DNA origami is a DNA-based 2-dimensional (2D)^3–5 or 3-dimensional (3D) nanoscale structure,^6–9 which is assembled by folding a long single-strand virus DNA with multiple short “staple” DNA strands. The complementary binding of the pre-designed “staple” strands on defined locations of the long DNA molecules leads to the fabrication of various nanostructures such as smiley faces, triangles, squares,³ maps of China,¹⁰ and even 3D boxes.^8,11 It has been demonstrated in a number of recent studies that DNA origami is very promising in drug delivery vessels,^12–15 enzyme immobilization,^16–18 programmable molecule-transporting nanorobots,^19,20 and super-resolution molecular rulers.²¹ Since the sequences and the ends of “staple” DNA strands can be easily modified at the nucleotide level, it is possible to rationally design binding sites with regular spaces or unique geometries on DNA origami to achieve the subsequent assembly of other components.²² The most attractive application is the use of DNA origami as a template to immobilize plasmonic nanoparticles for controllable optical properties.²³ Due to their capability to support surface plasmon resonance and easy surface modification using thiolated single-strand DNA (ssDNA), gold nanoparticles (AuNPs) have been accurately positioned on DNA origami to achieve unique plasmonic chirality for surface-enhanced Raman scattering applications.^24,25 Several joint ssDNA strands were allowed to stretch out from DNA origami templates as the probes at the defined positions. Subsequently, AuNPs functionalized with oligonucleotide strands, which are complimentary to the joint strands, were assembled at the specific locations via base pairing.²³ Undoubtedly, the effective anchoring of the AuNPs on the origami is of great importance for the construction of plasmonic chiral nanostructures.

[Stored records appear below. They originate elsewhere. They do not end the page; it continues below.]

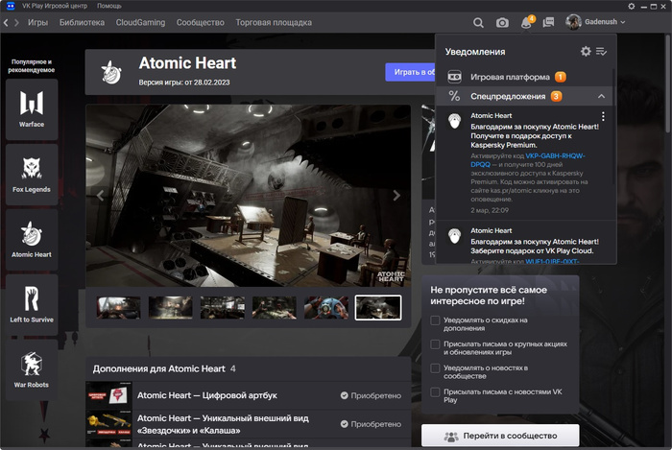Open the search magnifier icon

pos(478,22)
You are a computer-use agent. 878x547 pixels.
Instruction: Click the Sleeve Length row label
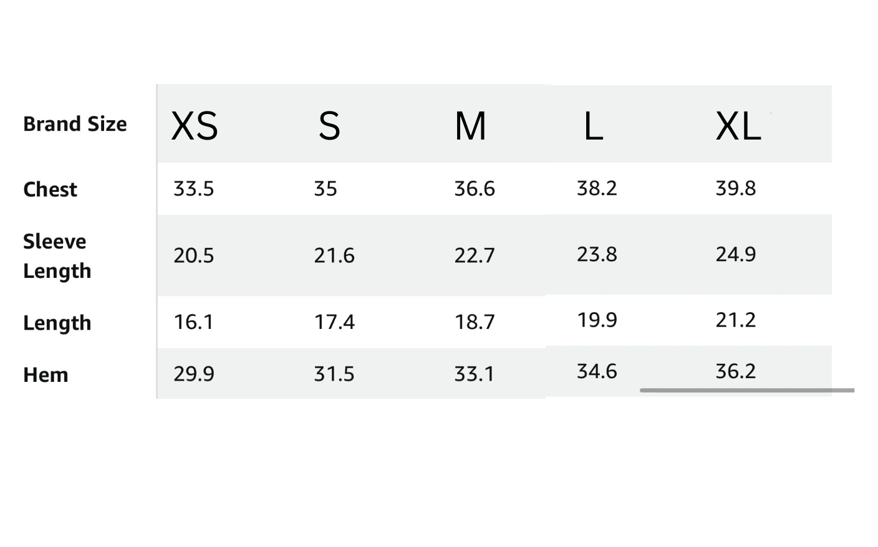57,256
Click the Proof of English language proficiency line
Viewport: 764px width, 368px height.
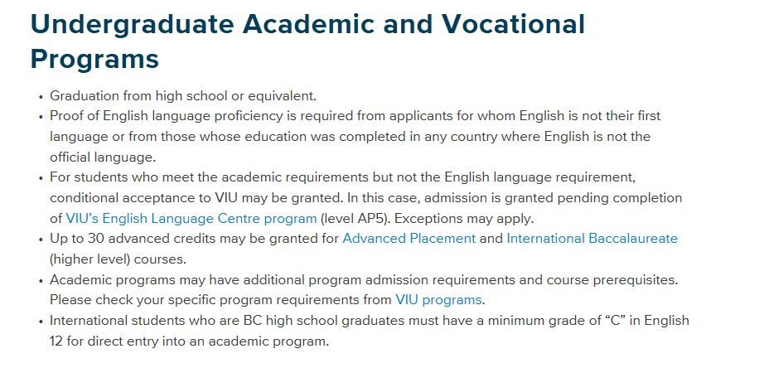click(355, 116)
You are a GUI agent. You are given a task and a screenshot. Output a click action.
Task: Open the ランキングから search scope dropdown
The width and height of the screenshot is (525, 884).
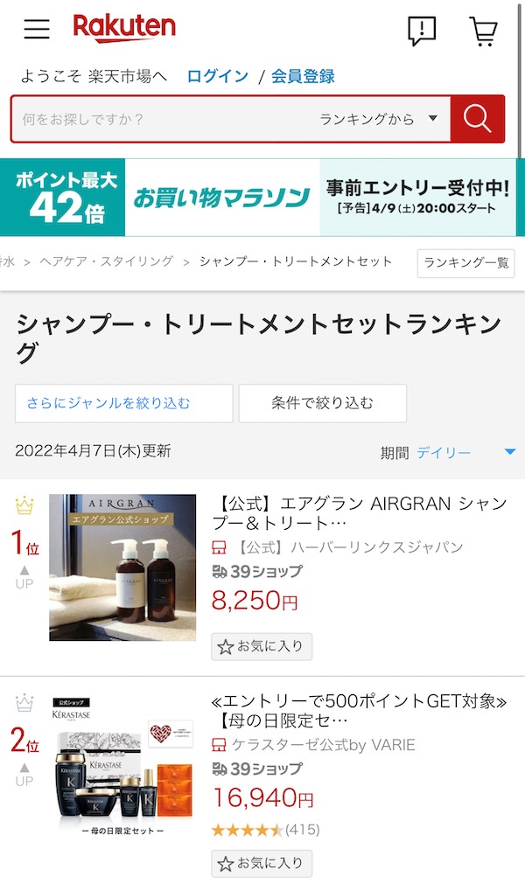click(x=378, y=119)
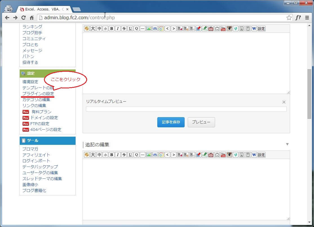
Task: Open the プラグインの設定 link
Action: [38, 93]
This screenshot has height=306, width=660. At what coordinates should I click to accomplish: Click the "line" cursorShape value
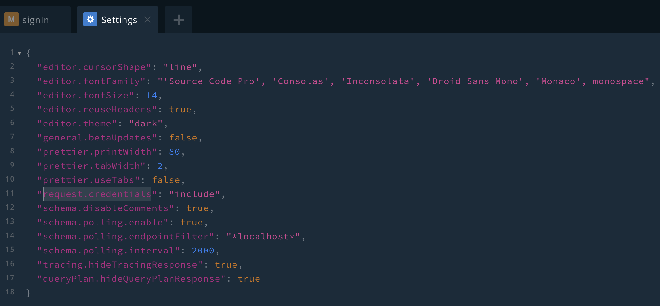180,67
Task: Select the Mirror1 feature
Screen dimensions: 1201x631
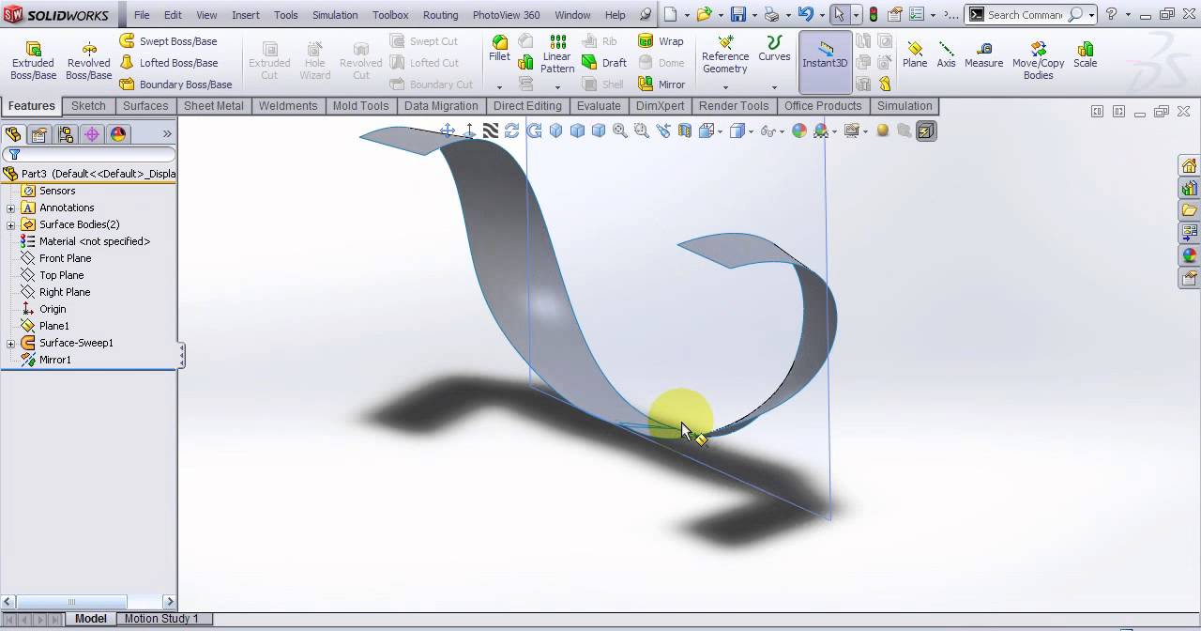Action: pos(56,360)
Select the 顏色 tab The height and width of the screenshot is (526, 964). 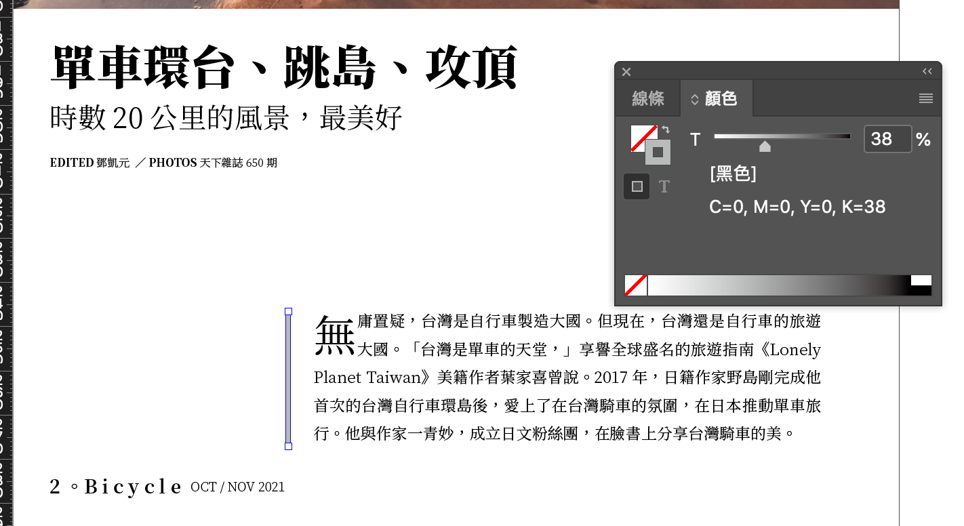coord(721,99)
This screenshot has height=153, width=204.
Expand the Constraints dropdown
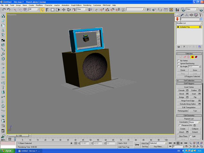(x=195, y=122)
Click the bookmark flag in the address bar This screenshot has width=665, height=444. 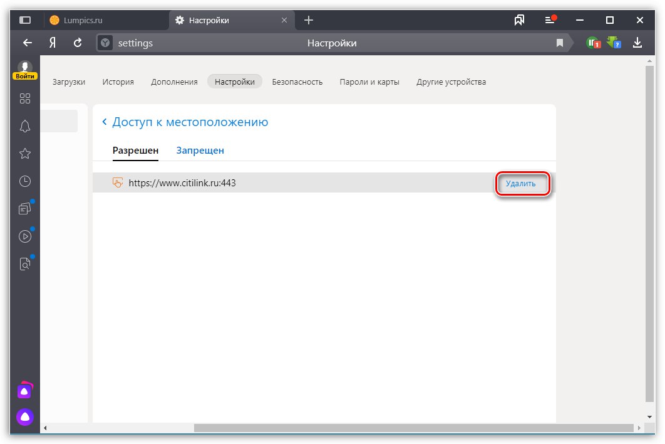tap(560, 43)
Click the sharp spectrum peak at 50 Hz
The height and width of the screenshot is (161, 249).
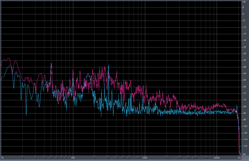[51, 63]
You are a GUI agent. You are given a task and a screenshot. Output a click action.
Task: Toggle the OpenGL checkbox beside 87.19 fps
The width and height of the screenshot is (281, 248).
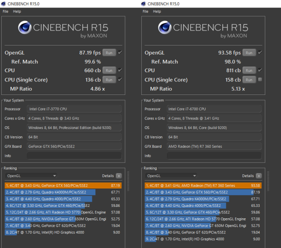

It is well-known that the length of ssDNA determines its secondary structure, consequently affecting the efficiency and specificity of the hybridization. The probe number on a DNA-anchoring template could also influence the capture efficiency of a target oligonucleotide. Therefore, the fabrication of DNA-origami based plasmonic nanostructures may largely depend on the length and the number of the probe ssDNA stretched out from the origami templates, as well as the length of oligonucleotides immobilized on AuNPs. However, so far no specific study has been conducted to investigate the roles of oligonucleotide length and probe number in the assembly of AuNPs on DNA origami templates.

DNA origami has been used as a molecular scaffold and nanoscale ruler for the assembly of metallic NPs together with organic fluorophores to study the corresponding distance-dependent photonic interactions.²⁶ In the present work, we plan to investigate the influences of the lengths of AuNP surface-immobilized oligonucleotide and the origami-attached capture probe, as well as the number of the capture probes on the binding efficiency of AuNPs on the origami templates. Herein, triangular DNA origami was prepared using single-stranded M13mp18 DNA and staple strands, with a joint strand stretched out at the middle of one side (Fig. S1 in ESI†). Thiolated oligonucleotide strands, which are complementary to the probe ssDNA, were modified on the surface of AuNPs with an average diameter of 14 nm. Atomic force microscopy (AFM) image illustrates the triangular shape with the thickness of 1.6 nm and the side length of ∼110 nm (Fig. S2a and d in ESI†), matching well with those of M13mp18 DNA origami triangles reported in previous works.^5,22,26 The existence of 60-mer single joint strands does not obviously change the morphologies and the heights of the triangles (Fig. S2b and e in ESI†). After assembly of AuNPs a bright dot can be observed at one side of each triangle. The section curve of a typical triangle shows that a particle with the height of ∼13 nm is attached on the template (Fig. S2c and f in ESI†), strongly proving the successful binding of AuNPs on the DNA origami. To explore influences of the oligonucleotide length and probe strand number on the origami-templated assembly of AuNPs, three sets of experiments were designed (Scheme 1): (1) the AuNPs modified with 20/40/60-mer oligonucleotide chains were assembled on the triangular DNA origami containing a 60-mer complementary joint strand; (2) the 20-mer oligonucleotide-immobilized AuNPs were assembled on the triangular DNA origami with a 20-, 40- or 60-mer complementary joint strand; (3) the 20-mer oligonucleotide-immobilized AuNPs were assembled on the triangular DNA origami with three 20-mer complementary probe strands.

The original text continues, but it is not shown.